The 2015 Audi TT Coupe has managed a less-than-perfect four-star crash rating in the latest round of testing by the European New Car Assessment Programme, Euro NCAP.
The third-generation Audi TT managed the four-star rating chiefly due to a “lack of latest advanced technologies such as autonomous emergency braking,” a release from Euro NCAP claimed.
“This important technology is becoming more common and is already available on many other models in the Audi range,” the release read.
That lack of autonomous emergency braking lead to the TT scoring 64 per cent in the safety assist category, while it scored 68 per cent for child occupant safety (mainly due to a selection of child restraints not fitting in the two rear ISOFIX-enabled seats). It scored 81 per cent for adult occupant protection, and 82 per cent for pedestrian protection.
By Euro NCAP’s own declaration, the TT – which is equipped with dual front and front side airbags, and electronic stability control as standard – managed an “overall good performance in crash protection”, which is the same as what is required to attain a five-star score. But the car’s lack of “robust crash avoidance technology” saw it penalised.
CarAdvice has contacted Audi Australia for comment.
For 2015, Euro NCAP has introduced new rating rules and updated testing procedures, along with revised crash test dummies.
The new crash protocols include a full-width barrier frontal test, which specifies “a small female driver and rear seat passenger”.
Euro NCAP secretary general Michiel van Ratingen said: “The scores obtained in the new full width impact test will provide further information on how safe occupants of different stature really are and will provide an incentive to improve the restraint systems in cars.”
Other cars tested in this round of Euro NCAP ratings included the all-new Renault Trafic van and its twin under the skin, the Opel Vivaro – both of which were tested in people-mover specification, and both of which managed just three stars.

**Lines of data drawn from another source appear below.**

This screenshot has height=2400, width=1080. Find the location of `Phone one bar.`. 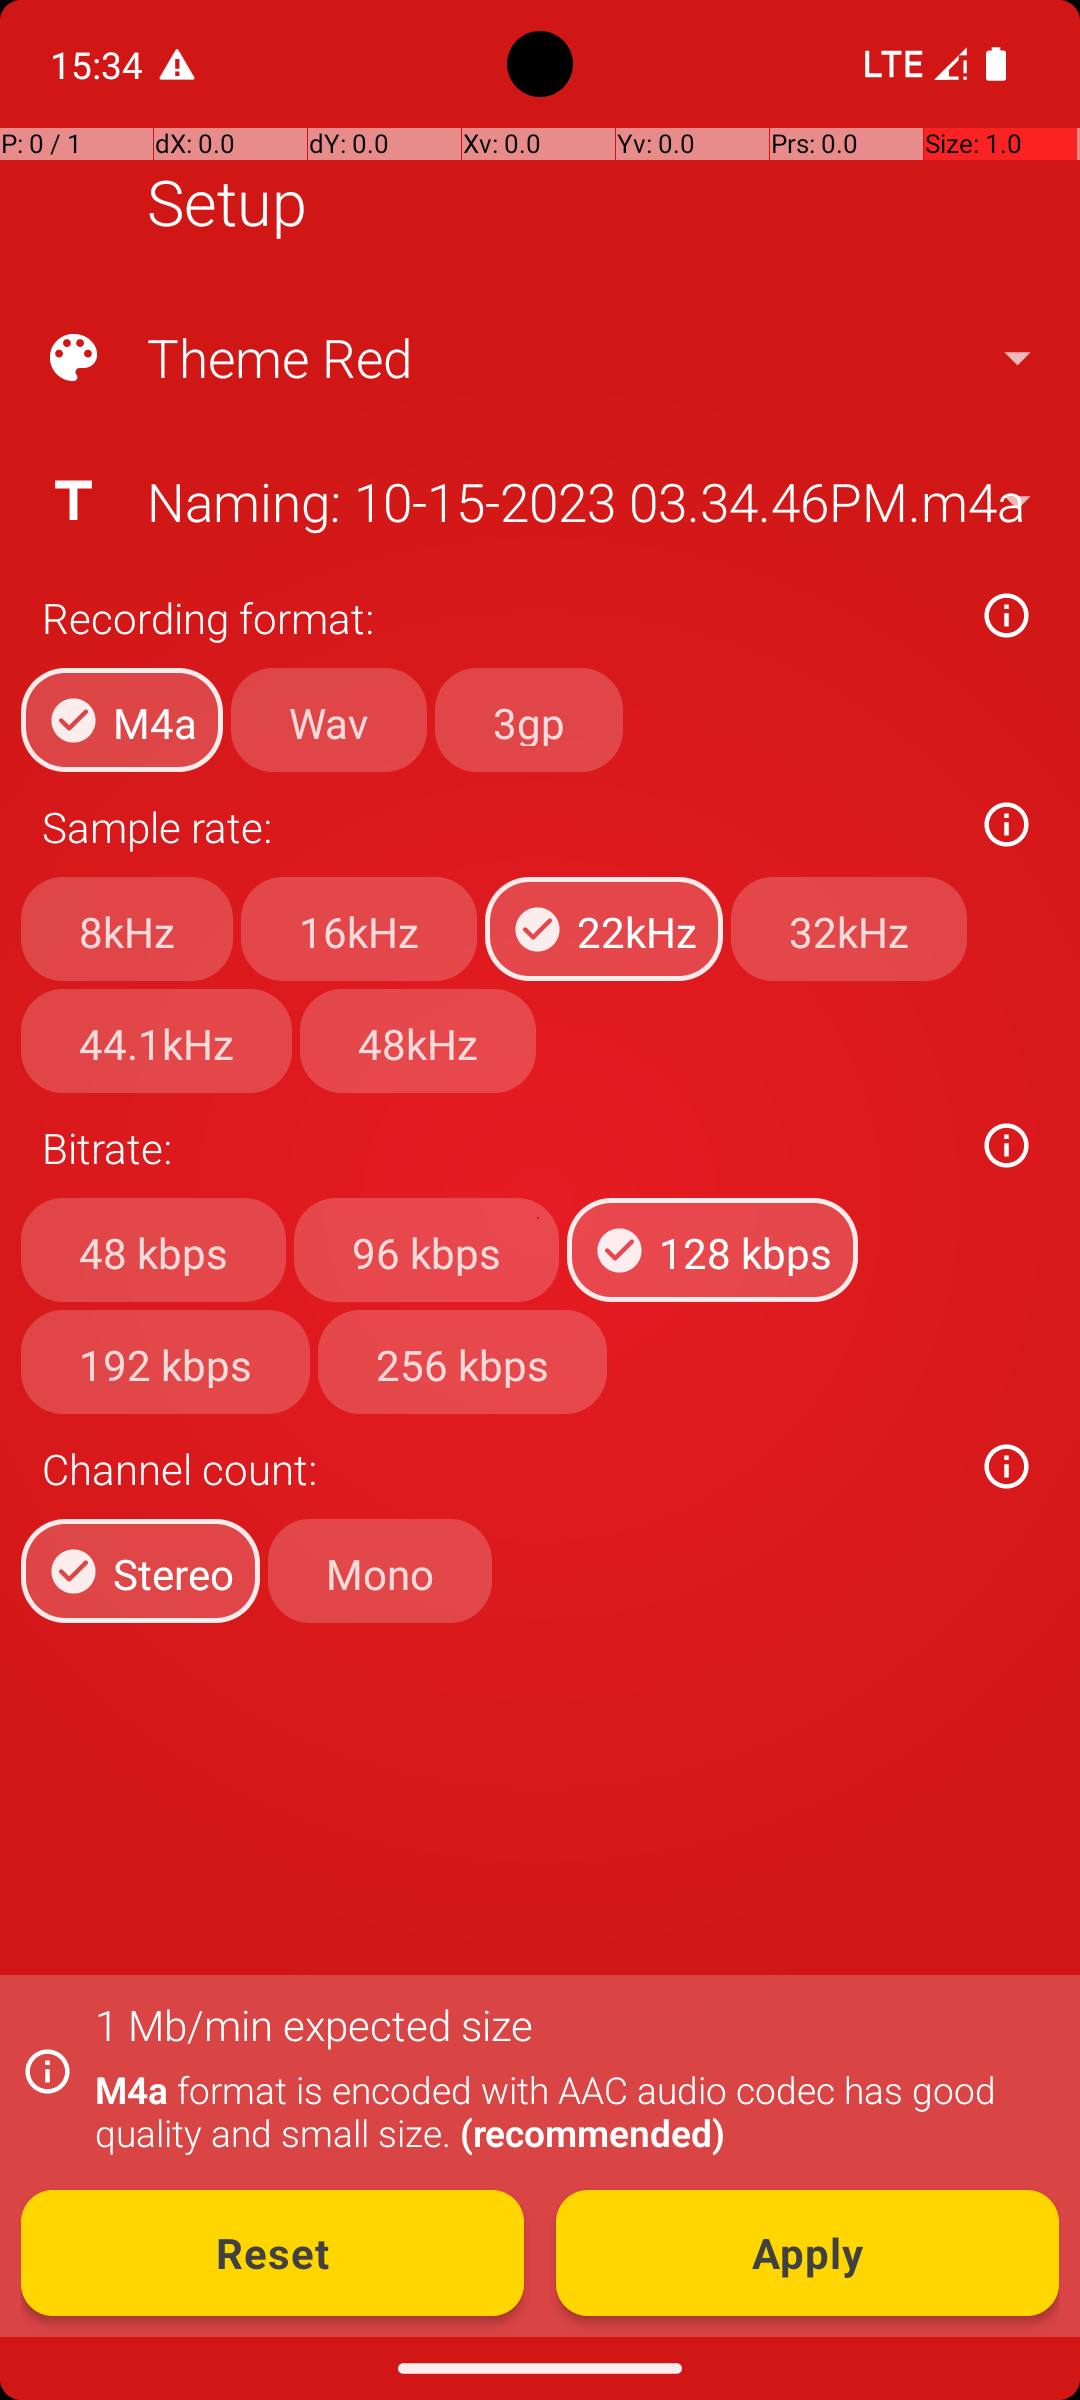

Phone one bar. is located at coordinates (912, 64).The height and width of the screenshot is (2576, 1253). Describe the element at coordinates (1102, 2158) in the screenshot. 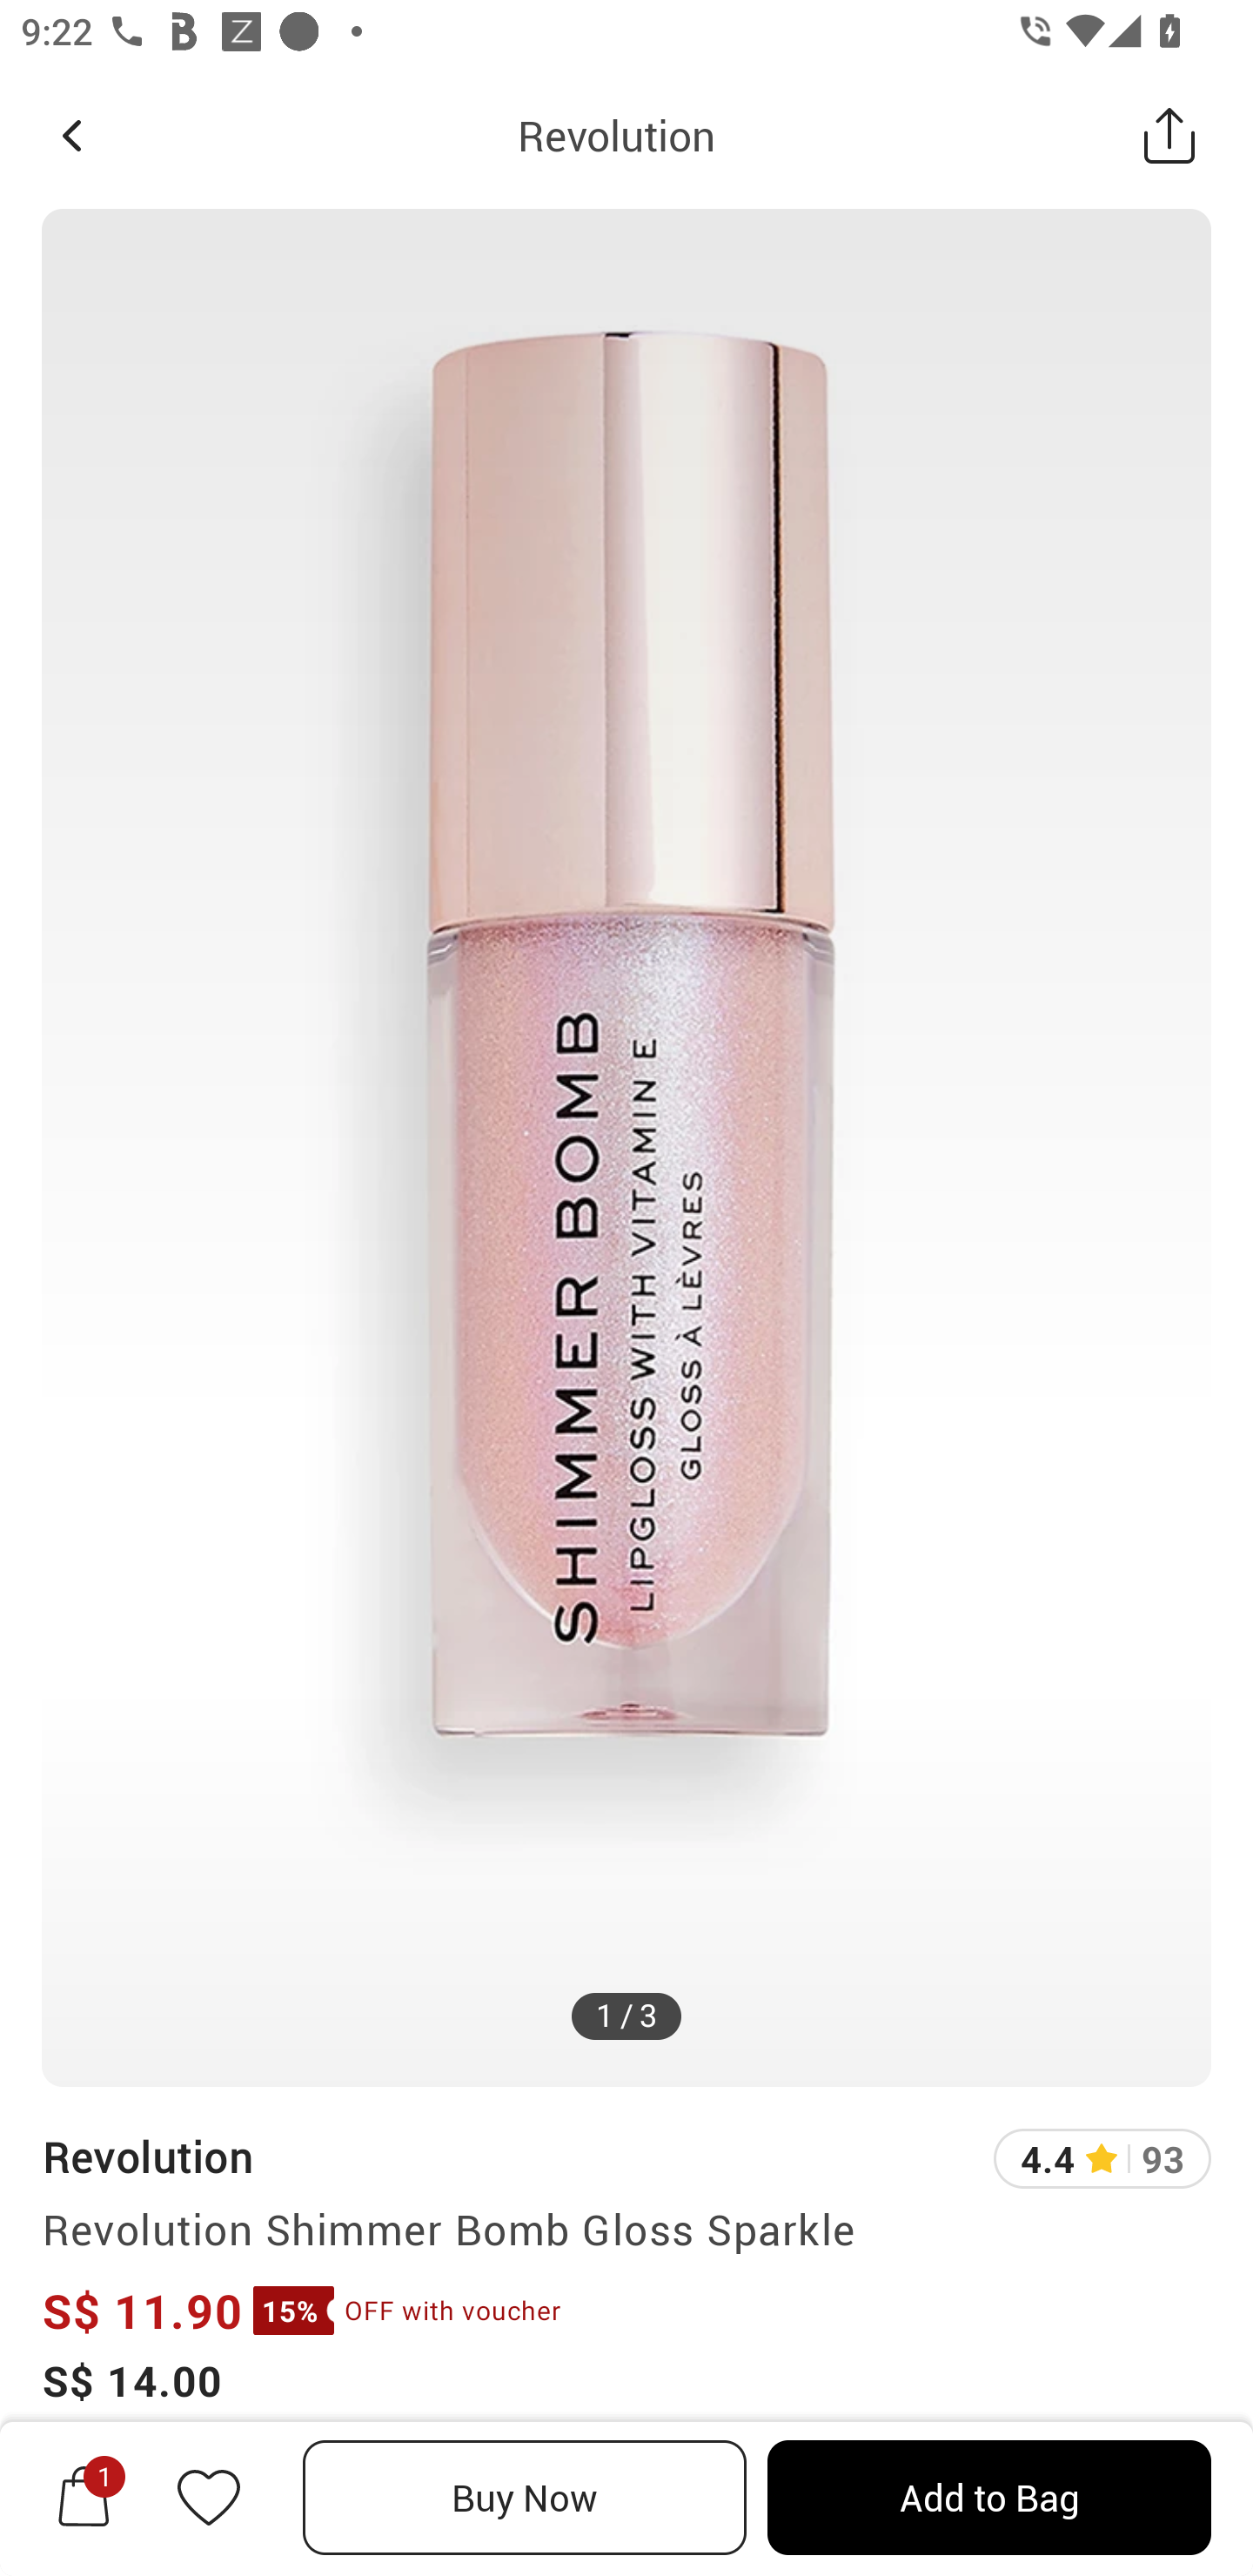

I see `4.4 93` at that location.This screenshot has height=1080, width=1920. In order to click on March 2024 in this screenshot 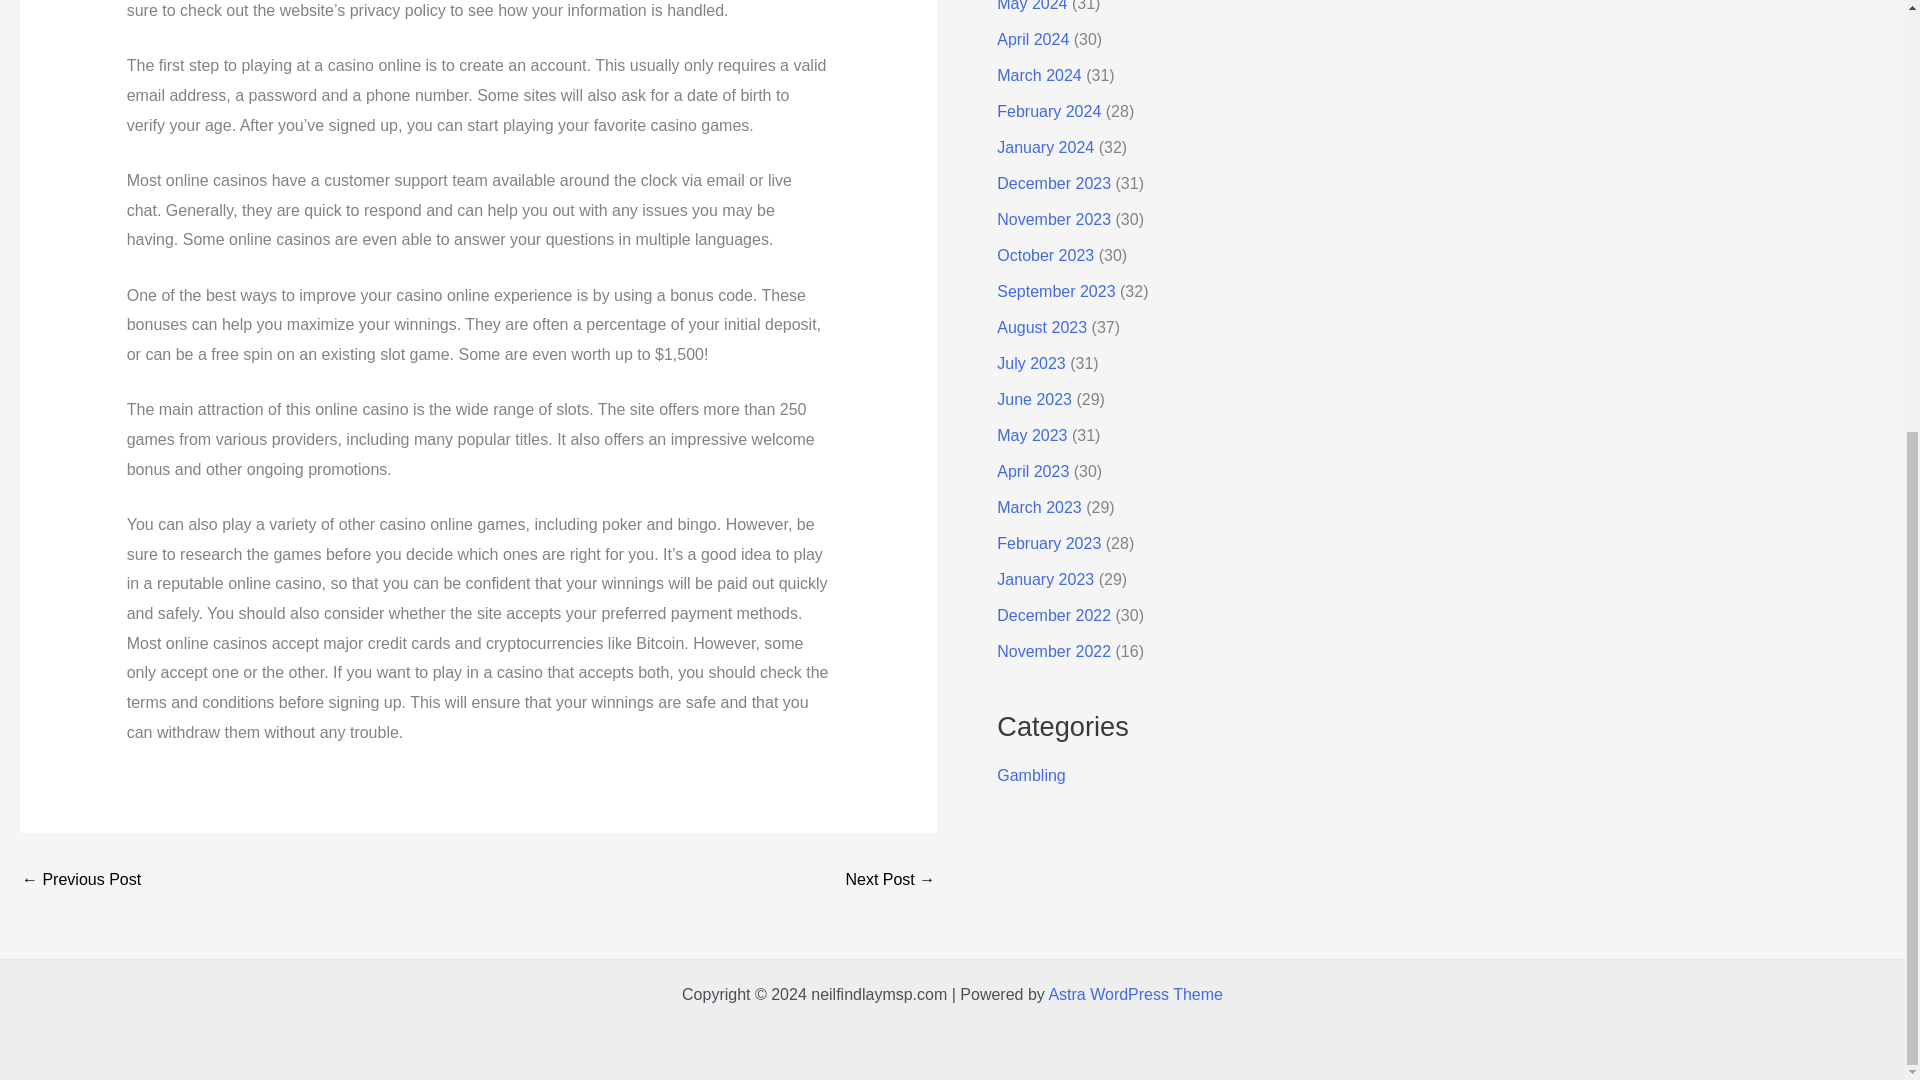, I will do `click(1039, 75)`.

The two scored identically in each of the separate criteria, including a poor showing for adult occupant protection (52 per cent) and an excellent child occupant score of 91 per cent. Both scored 57 per cent for safety assist technology and 53 per cent for pedestrian protection.
The Renault will go on sale later this year, albeit in commercial van specification only, while the Opel, badged as a Holden, could arrive here in 2016.